*Work request*: Each entry has to be printed again exactly.

*Data under study*:
◇ ◇ ◇ ◇

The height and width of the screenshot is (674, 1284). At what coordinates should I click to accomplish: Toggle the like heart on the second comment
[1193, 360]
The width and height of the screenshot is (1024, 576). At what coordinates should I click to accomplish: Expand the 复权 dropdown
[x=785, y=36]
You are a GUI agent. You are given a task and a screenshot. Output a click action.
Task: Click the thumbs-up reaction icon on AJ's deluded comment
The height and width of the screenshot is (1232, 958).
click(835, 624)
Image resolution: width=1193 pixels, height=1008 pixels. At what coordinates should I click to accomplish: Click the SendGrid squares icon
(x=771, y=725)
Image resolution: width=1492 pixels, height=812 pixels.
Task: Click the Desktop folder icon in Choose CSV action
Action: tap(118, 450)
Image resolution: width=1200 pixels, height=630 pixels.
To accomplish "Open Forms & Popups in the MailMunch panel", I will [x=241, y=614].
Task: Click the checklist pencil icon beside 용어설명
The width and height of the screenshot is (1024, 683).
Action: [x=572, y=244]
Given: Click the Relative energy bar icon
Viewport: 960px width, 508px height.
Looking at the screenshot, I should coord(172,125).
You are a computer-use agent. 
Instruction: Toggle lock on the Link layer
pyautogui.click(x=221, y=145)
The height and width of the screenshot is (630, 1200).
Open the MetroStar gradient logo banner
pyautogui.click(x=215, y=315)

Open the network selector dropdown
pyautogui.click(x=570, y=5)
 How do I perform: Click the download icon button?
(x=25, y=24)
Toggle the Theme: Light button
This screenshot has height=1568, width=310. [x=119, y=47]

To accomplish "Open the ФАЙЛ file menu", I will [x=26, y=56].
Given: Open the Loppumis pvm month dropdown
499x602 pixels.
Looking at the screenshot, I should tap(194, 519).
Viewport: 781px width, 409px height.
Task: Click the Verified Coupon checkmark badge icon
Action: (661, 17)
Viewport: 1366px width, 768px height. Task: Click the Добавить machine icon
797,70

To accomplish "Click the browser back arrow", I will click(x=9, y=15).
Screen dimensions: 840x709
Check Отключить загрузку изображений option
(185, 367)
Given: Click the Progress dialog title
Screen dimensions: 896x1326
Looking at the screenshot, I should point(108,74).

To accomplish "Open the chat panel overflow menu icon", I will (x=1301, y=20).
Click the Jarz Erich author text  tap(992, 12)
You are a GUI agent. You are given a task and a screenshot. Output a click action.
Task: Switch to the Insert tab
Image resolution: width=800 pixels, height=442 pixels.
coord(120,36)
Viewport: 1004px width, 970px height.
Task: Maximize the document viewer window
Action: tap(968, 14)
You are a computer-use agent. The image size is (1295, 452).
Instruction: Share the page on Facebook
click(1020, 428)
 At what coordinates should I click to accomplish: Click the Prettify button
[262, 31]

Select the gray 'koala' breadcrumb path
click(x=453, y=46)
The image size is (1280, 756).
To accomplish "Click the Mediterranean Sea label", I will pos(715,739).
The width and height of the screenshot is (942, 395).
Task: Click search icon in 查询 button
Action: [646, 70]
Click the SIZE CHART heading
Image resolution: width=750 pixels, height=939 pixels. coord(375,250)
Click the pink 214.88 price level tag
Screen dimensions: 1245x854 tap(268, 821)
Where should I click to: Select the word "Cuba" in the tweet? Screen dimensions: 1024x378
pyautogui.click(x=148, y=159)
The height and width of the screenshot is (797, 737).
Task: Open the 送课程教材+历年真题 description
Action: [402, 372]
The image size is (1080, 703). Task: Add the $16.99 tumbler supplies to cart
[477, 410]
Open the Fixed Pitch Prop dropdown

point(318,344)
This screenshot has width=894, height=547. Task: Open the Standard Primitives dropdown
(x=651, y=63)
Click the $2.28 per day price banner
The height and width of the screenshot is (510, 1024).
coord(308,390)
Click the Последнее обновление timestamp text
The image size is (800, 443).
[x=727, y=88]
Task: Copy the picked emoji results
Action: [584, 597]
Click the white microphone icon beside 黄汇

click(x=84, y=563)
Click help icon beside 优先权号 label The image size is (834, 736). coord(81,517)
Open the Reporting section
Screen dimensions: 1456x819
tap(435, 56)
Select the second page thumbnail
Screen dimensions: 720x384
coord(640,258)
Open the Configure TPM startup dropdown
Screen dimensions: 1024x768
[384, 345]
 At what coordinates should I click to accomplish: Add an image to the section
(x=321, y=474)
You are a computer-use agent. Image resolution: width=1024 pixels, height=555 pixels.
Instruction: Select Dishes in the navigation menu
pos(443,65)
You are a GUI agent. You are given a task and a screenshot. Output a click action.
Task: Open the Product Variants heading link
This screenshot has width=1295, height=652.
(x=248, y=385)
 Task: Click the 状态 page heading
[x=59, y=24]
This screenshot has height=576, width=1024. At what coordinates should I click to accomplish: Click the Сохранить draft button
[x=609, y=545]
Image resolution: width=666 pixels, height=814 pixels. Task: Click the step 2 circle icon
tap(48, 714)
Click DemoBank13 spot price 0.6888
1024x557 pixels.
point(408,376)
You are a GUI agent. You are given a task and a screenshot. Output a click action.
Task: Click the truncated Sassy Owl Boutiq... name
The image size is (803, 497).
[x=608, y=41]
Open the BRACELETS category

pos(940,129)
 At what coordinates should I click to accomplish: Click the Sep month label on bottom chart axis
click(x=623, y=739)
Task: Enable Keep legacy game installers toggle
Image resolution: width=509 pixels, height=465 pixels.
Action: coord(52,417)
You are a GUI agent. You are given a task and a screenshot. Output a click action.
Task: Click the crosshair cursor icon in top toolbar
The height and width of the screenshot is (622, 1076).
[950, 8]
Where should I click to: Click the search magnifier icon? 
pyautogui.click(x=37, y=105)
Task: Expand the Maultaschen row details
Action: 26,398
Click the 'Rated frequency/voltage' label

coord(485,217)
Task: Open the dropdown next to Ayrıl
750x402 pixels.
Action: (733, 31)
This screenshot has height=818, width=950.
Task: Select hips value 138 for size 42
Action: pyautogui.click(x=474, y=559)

◇ ◇ ◇ ◇

*Exercise solution*:
The height and width of the screenshot is (674, 1284). At what coordinates should I click to accomplish: Toggle the like heart on the second comment
[1193, 360]
The width and height of the screenshot is (1024, 576). At what coordinates should I click to accomplish: Expand the 复权 dropdown
[x=785, y=36]
You are a GUI agent. You are given a task and a screenshot. Output a click action.
Task: Click the thumbs-up reaction icon on AJ's deluded comment
The height and width of the screenshot is (1232, 958).
click(835, 624)
Image resolution: width=1193 pixels, height=1008 pixels. At what coordinates should I click to accomplish: Click the SendGrid squares icon
(x=771, y=725)
Image resolution: width=1492 pixels, height=812 pixels.
Task: Click the Desktop folder icon in Choose CSV action
Action: tap(118, 450)
Image resolution: width=1200 pixels, height=630 pixels.
To accomplish "Open Forms & Popups in the MailMunch panel", I will [x=241, y=614].
Task: Click the checklist pencil icon beside 용어설명
The width and height of the screenshot is (1024, 683).
Action: [x=572, y=244]
Given: Click the Relative energy bar icon
Viewport: 960px width, 508px height.
Looking at the screenshot, I should coord(172,125).
You are a computer-use agent. 
Instruction: Toggle lock on the Link layer
pyautogui.click(x=221, y=145)
The height and width of the screenshot is (630, 1200).
Open the MetroStar gradient logo banner
pyautogui.click(x=215, y=315)

Open the network selector dropdown
pyautogui.click(x=570, y=5)
 How do I perform: Click the download icon button?
(x=25, y=24)
Toggle the Theme: Light button
This screenshot has height=1568, width=310. [x=119, y=47]

To accomplish "Open the ФАЙЛ file menu", I will [x=26, y=56].
Given: Open the Loppumis pvm month dropdown
499x602 pixels.
Looking at the screenshot, I should tap(194, 519).
Viewport: 781px width, 409px height.
Task: Click the Verified Coupon checkmark badge icon
Action: (661, 17)
Viewport: 1366px width, 768px height. Task: Click the Добавить machine icon
797,70

To accomplish "Click the browser back arrow", I will click(x=9, y=15).
Screen dimensions: 840x709
Check Отключить загрузку изображений option
(185, 367)
Given: Click the Progress dialog title
Screen dimensions: 896x1326
Looking at the screenshot, I should point(108,74).

To accomplish "Open the chat panel overflow menu icon", I will (x=1301, y=20).
Click the Jarz Erich author text  tap(992, 12)
You are a GUI agent. You are given a task and a screenshot. Output a click action.
Task: Switch to the Insert tab
Image resolution: width=800 pixels, height=442 pixels.
coord(120,36)
Viewport: 1004px width, 970px height.
Task: Maximize the document viewer window
Action: tap(968, 14)
You are a computer-use agent. The image size is (1295, 452).
Instruction: Share the page on Facebook
click(1020, 428)
 At what coordinates should I click to accomplish: Click the Prettify button
[262, 31]

Select the gray 'koala' breadcrumb path
click(x=453, y=46)
The image size is (1280, 756).
To accomplish "Click the Mediterranean Sea label", I will pos(715,739).
The width and height of the screenshot is (942, 395).
Task: Click search icon in 查询 button
Action: [646, 70]
Click the SIZE CHART heading
Image resolution: width=750 pixels, height=939 pixels. coord(375,250)
Click the pink 214.88 price level tag
Screen dimensions: 1245x854 tap(268, 821)
Where should I click to: Select the word "Cuba" in the tweet? Screen dimensions: 1024x378
pyautogui.click(x=148, y=159)
The height and width of the screenshot is (797, 737).
Task: Open the 送课程教材+历年真题 description
Action: [402, 372]
The image size is (1080, 703). Task: Add the $16.99 tumbler supplies to cart
[477, 410]
Open the Fixed Pitch Prop dropdown

point(318,344)
This screenshot has width=894, height=547. Task: Open the Standard Primitives dropdown
(x=651, y=63)
Click the $2.28 per day price banner
The height and width of the screenshot is (510, 1024).
coord(308,390)
Click the Последнее обновление timestamp text
The image size is (800, 443).
[x=727, y=88]
Task: Copy the picked emoji results
Action: [584, 597]
Click the white microphone icon beside 黄汇

click(x=84, y=563)
Click help icon beside 优先权号 label The image size is (834, 736). coord(81,517)
Open the Reporting section
Screen dimensions: 1456x819
tap(435, 56)
Select the second page thumbnail
Screen dimensions: 720x384
coord(640,258)
Open the Configure TPM startup dropdown
Screen dimensions: 1024x768
[384, 345]
 At what coordinates should I click to accomplish: Add an image to the section
(x=321, y=474)
You are a computer-use agent. Image resolution: width=1024 pixels, height=555 pixels.
Instruction: Select Dishes in the navigation menu
pos(443,65)
You are a GUI agent. You are given a task and a screenshot. Output a click action.
Task: Open the Product Variants heading link
This screenshot has width=1295, height=652.
(x=248, y=385)
 Task: Click the 状态 page heading
[x=59, y=24]
This screenshot has height=576, width=1024. At what coordinates should I click to accomplish: Click the Сохранить draft button
[x=609, y=545]
Image resolution: width=666 pixels, height=814 pixels. Task: Click the step 2 circle icon
tap(48, 714)
Click DemoBank13 spot price 0.6888
1024x557 pixels.
point(408,376)
You are a GUI agent. You are given a task and a screenshot. Output a click action.
Task: Click the truncated Sassy Owl Boutiq... name
The image size is (803, 497).
[x=608, y=41]
Open the BRACELETS category

pos(940,129)
 At what coordinates should I click to accomplish: Click the Sep month label on bottom chart axis
click(x=623, y=739)
Task: Enable Keep legacy game installers toggle
Image resolution: width=509 pixels, height=465 pixels.
Action: coord(52,417)
You are a GUI agent. You are given a task and a screenshot. Output a click action.
Task: Click the crosshair cursor icon in top toolbar
The height and width of the screenshot is (622, 1076).
[950, 8]
Where should I click to: Click the search magnifier icon? 
pyautogui.click(x=37, y=105)
Task: Expand the Maultaschen row details
Action: 26,398
Click the 'Rated frequency/voltage' label

coord(485,217)
Task: Open the dropdown next to Ayrıl
750x402 pixels.
Action: (733, 31)
This screenshot has height=818, width=950.
Task: Select hips value 138 for size 42
Action: pyautogui.click(x=474, y=559)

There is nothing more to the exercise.